<<<<

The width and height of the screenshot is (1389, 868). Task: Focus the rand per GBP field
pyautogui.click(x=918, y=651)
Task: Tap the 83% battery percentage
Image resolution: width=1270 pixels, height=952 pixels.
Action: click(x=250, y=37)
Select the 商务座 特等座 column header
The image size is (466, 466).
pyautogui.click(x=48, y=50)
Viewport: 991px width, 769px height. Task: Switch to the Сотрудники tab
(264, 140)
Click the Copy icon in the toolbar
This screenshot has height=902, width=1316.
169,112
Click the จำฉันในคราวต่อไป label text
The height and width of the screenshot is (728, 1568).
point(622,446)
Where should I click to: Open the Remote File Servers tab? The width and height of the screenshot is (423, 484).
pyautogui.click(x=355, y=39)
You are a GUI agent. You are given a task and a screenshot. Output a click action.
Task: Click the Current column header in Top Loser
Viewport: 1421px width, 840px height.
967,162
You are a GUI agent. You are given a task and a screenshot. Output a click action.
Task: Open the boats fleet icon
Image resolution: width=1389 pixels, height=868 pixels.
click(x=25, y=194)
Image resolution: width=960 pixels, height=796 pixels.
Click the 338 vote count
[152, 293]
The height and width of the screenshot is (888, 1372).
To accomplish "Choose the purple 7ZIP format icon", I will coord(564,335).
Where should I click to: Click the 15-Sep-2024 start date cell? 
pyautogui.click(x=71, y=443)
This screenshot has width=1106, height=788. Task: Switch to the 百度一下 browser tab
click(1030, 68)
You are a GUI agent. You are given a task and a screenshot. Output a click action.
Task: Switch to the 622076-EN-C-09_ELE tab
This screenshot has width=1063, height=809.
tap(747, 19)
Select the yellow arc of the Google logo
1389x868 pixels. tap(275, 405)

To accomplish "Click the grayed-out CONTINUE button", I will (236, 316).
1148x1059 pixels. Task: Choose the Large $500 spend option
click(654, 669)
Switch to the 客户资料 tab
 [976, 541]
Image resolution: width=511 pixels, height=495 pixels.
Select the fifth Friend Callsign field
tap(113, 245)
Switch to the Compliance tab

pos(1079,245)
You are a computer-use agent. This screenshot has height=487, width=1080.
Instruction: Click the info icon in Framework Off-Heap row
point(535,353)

>>>>

_TASK DETAILS:_ Go through the listing above and copy each line that contains "will".

_COMPLETED EXERCISE:_
To accomplish "Choose the purple 7ZIP format icon", I will coord(564,335).
To accomplish "Click the grayed-out CONTINUE button", I will (236, 316).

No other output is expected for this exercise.